* [Instructions for the task]:
Go to the line with "Where should I click to: Toggle" in the records below, then output it and each following line exactly, up to and including the line with "Tap the Monastir, Tunisia location text". Skip pictures and add nothing.

· · · ·

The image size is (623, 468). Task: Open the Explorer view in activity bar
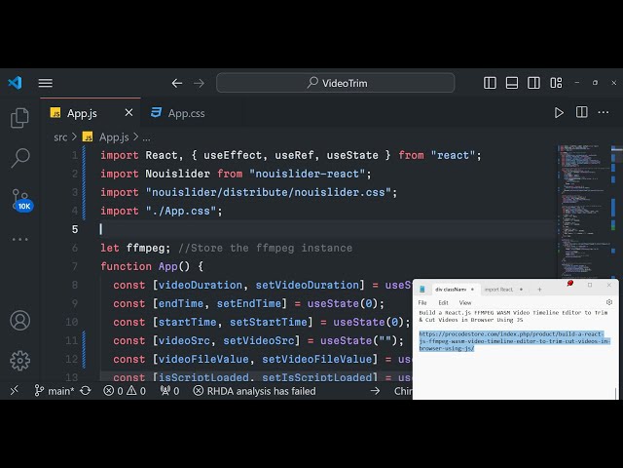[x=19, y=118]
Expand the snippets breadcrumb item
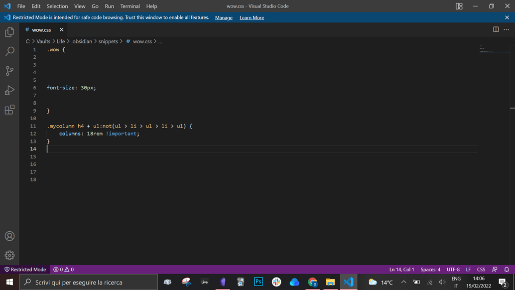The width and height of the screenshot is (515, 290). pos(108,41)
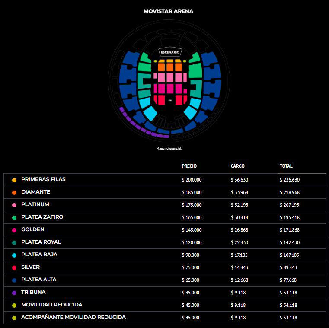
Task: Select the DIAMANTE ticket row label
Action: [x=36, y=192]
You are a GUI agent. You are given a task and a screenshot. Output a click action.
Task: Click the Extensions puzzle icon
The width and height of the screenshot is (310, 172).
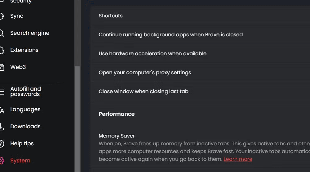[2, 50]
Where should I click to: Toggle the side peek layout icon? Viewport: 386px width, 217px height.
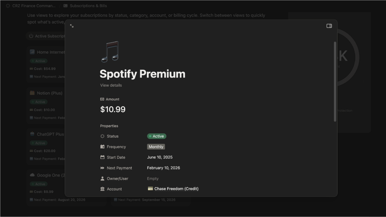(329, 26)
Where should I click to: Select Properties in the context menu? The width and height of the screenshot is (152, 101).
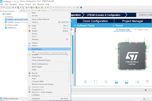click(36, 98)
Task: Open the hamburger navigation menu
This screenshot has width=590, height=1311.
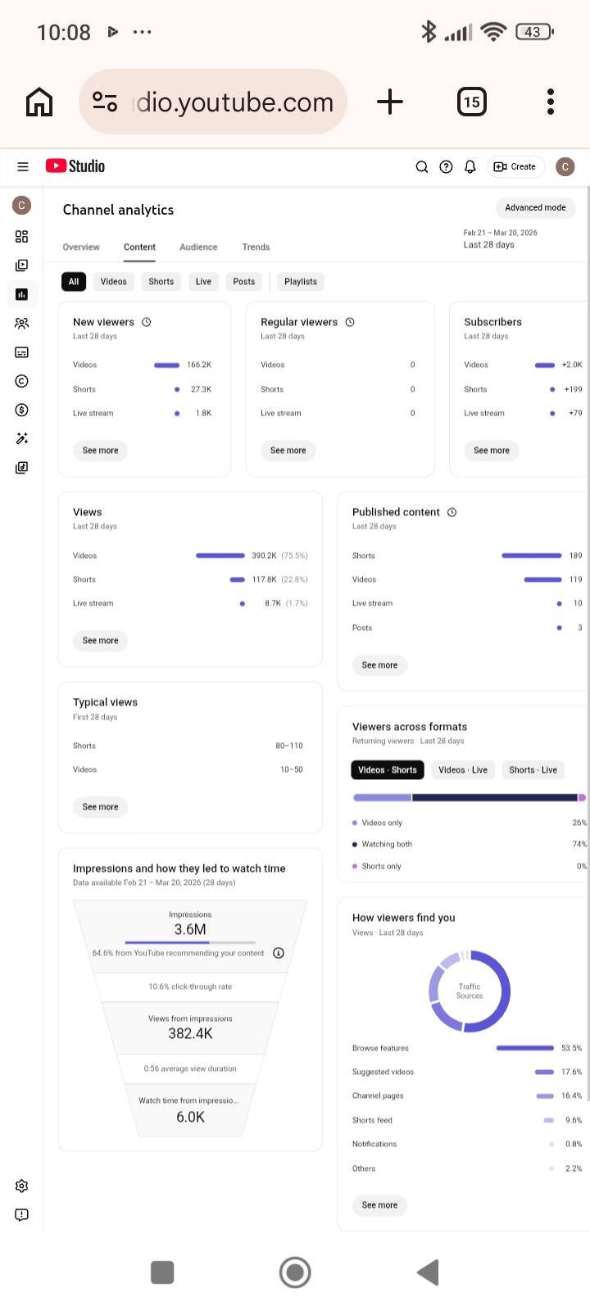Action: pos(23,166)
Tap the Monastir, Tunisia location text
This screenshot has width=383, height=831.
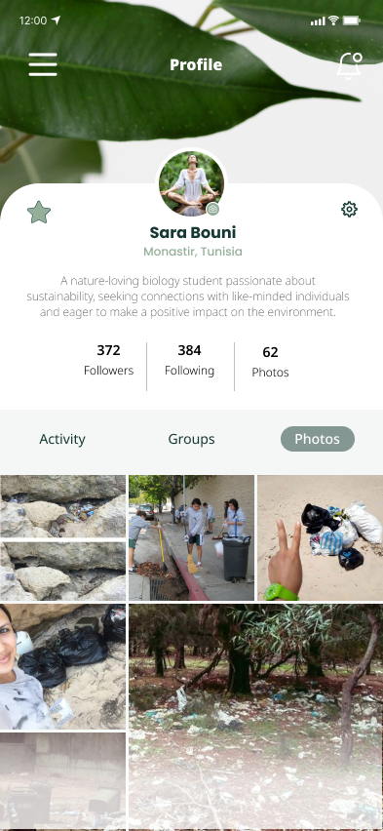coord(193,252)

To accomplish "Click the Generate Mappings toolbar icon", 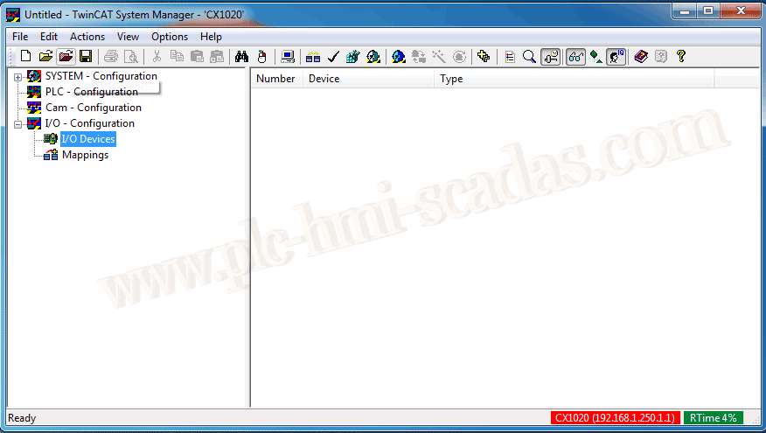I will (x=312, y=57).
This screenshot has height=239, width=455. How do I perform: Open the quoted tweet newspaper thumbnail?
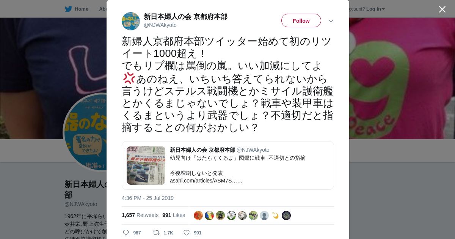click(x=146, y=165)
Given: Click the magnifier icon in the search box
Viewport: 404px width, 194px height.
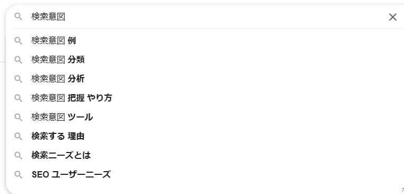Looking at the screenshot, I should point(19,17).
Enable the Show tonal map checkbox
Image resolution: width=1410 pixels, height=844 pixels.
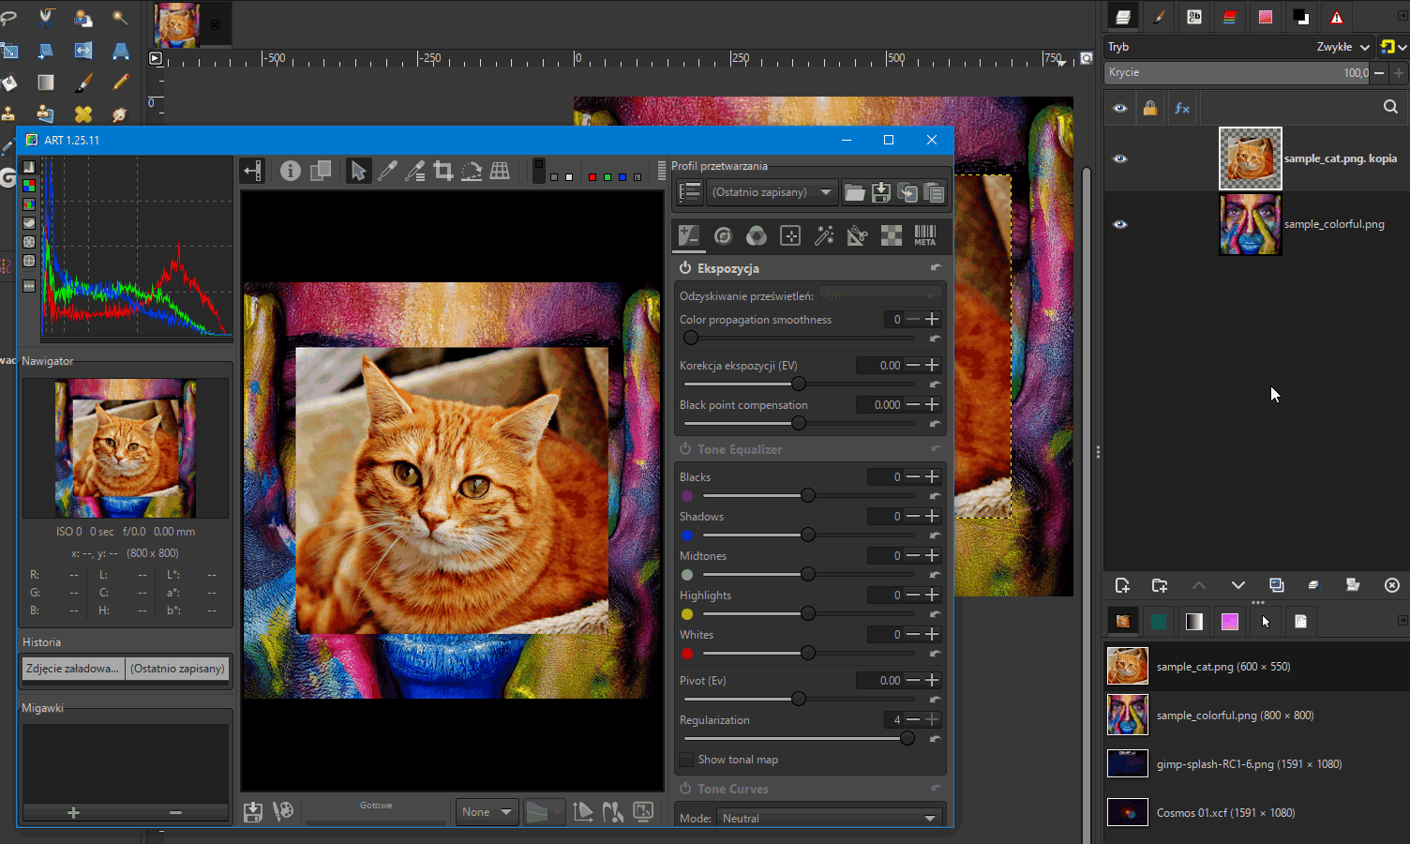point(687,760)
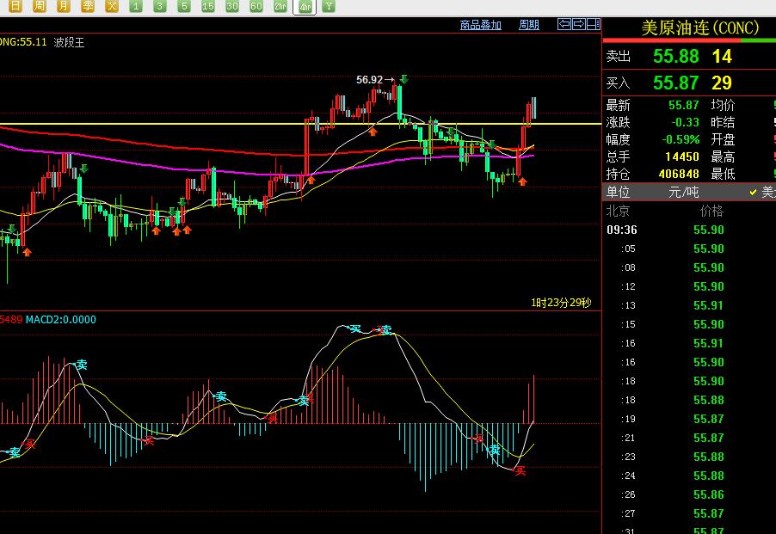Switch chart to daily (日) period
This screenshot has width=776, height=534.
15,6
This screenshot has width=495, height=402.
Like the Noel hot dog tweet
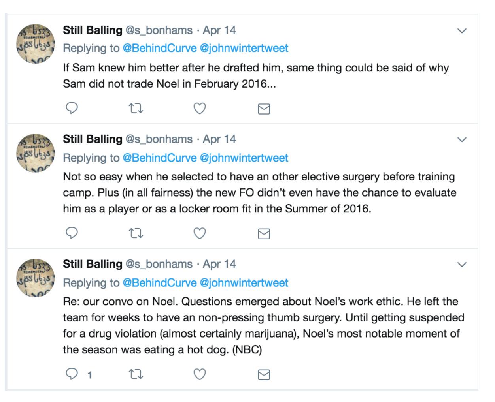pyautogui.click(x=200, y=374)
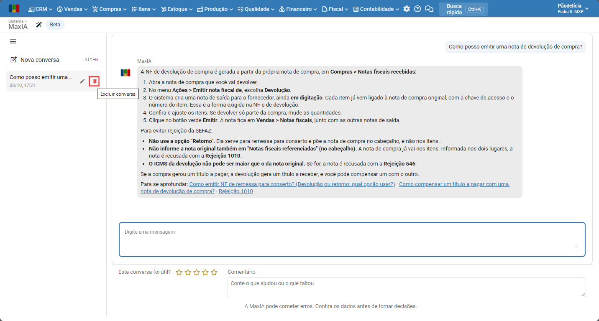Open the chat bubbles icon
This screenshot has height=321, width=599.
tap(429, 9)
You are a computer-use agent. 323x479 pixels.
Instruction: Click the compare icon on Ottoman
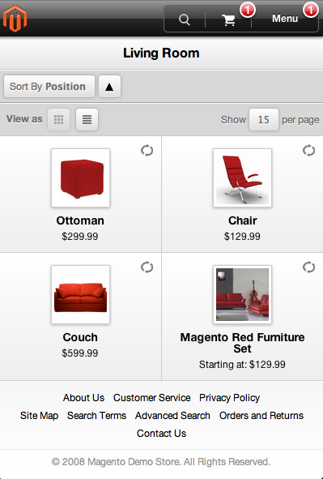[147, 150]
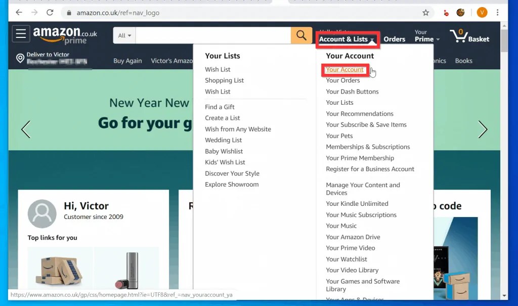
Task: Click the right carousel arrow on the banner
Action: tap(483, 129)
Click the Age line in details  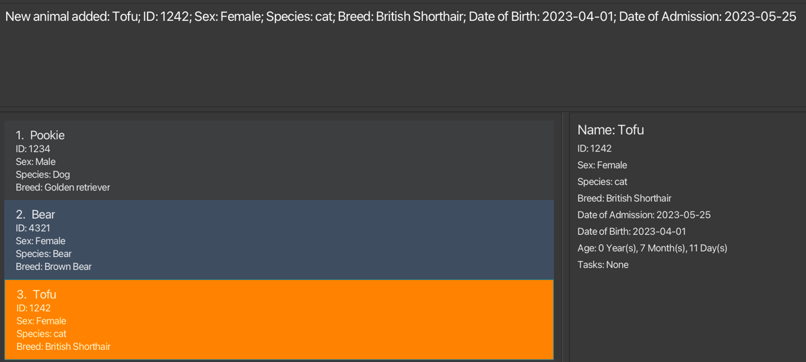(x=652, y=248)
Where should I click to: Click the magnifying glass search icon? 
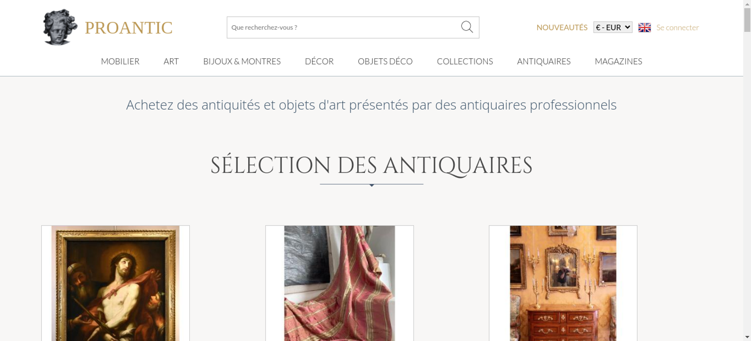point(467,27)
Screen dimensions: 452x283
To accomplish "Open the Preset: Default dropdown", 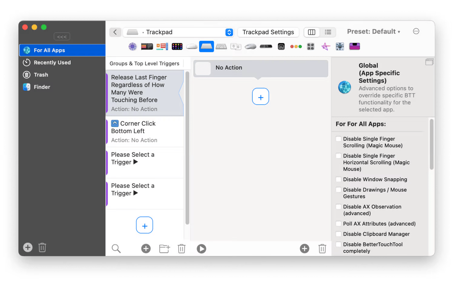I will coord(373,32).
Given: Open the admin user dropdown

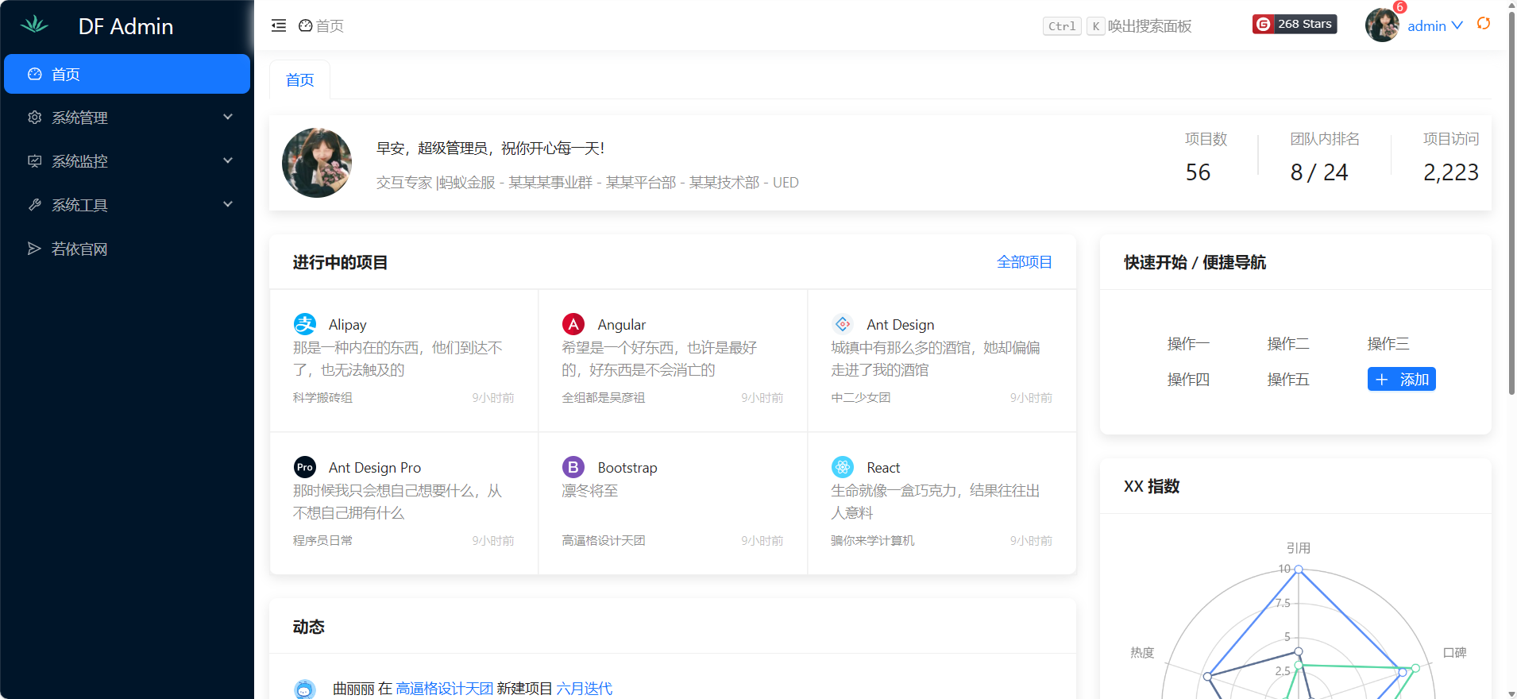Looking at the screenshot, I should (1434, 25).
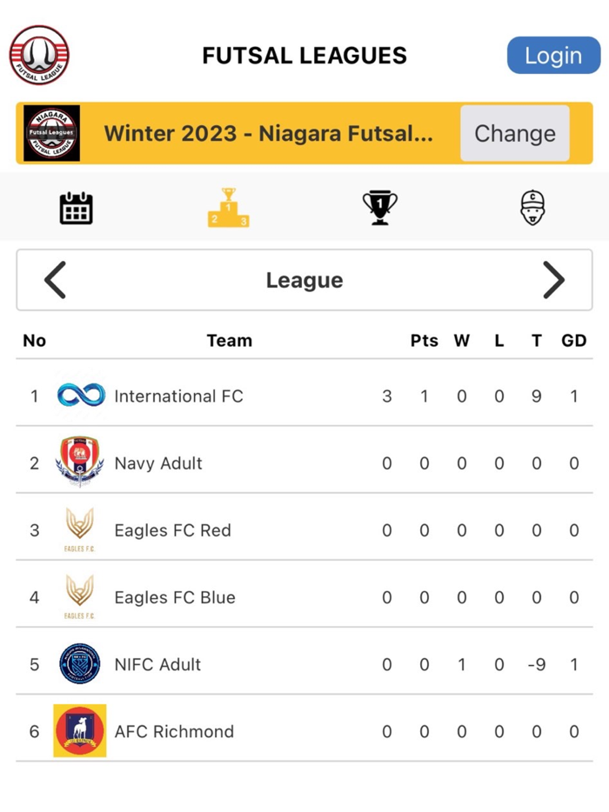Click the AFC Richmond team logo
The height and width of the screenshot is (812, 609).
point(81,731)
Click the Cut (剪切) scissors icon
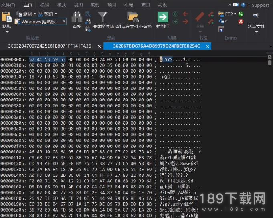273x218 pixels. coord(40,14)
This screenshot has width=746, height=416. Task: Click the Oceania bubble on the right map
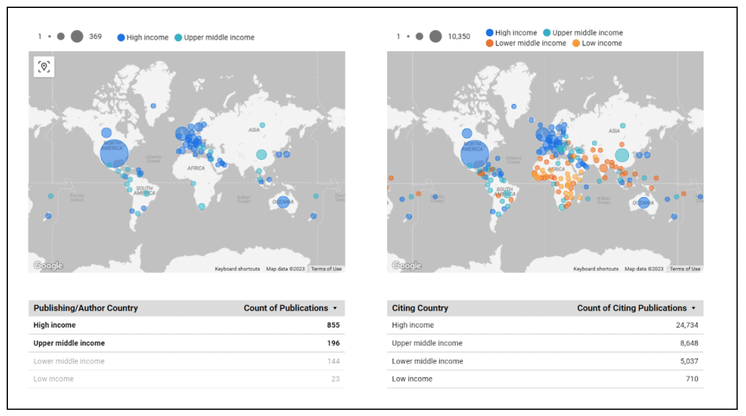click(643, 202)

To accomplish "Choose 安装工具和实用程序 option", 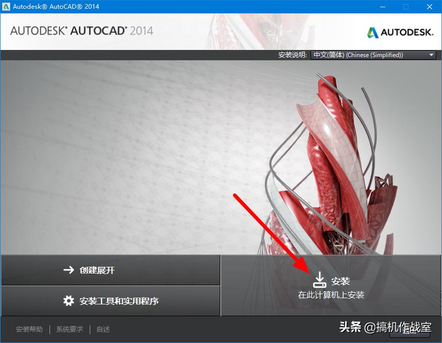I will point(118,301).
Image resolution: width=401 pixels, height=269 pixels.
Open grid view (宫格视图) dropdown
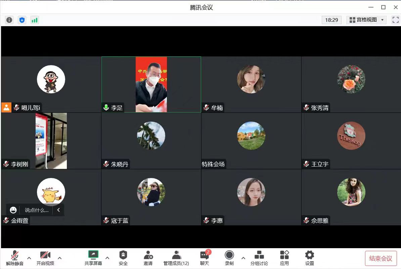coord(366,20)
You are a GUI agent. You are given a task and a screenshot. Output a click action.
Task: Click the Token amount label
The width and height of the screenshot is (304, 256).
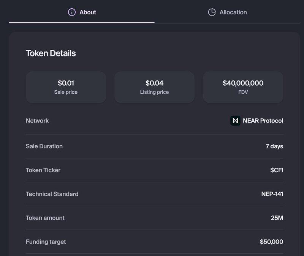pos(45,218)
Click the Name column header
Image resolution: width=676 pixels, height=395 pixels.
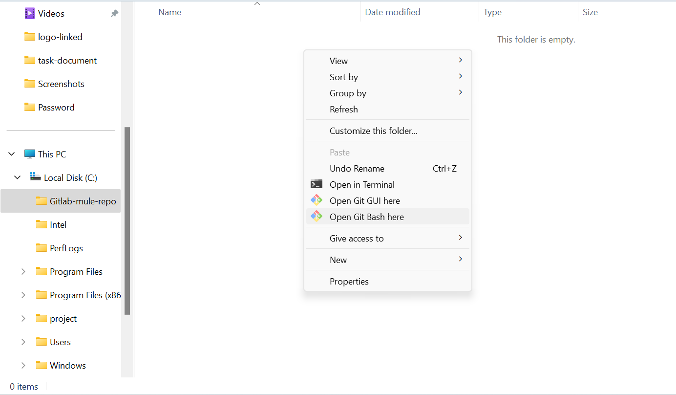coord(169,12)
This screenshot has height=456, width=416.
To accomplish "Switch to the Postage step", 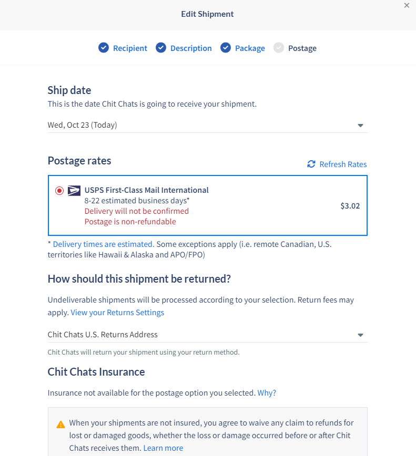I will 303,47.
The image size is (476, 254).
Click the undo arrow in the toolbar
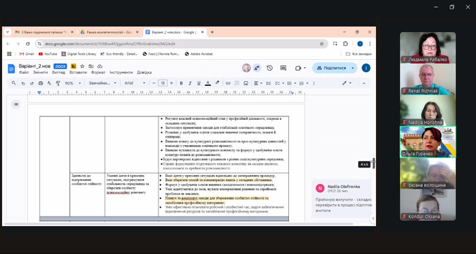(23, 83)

· · · ·

* [Task solution]:
Where should I click to: Toggle the side peek layout icon? Viewport: 386px width, 217px height.
(329, 26)
Where should I click to: Select Properties in the context menu? The width and height of the screenshot is (152, 101).
click(36, 98)
Task: Open the hamburger navigation menu
This screenshot has width=590, height=1311.
Action: pos(23,166)
Tap the Monastir, Tunisia location text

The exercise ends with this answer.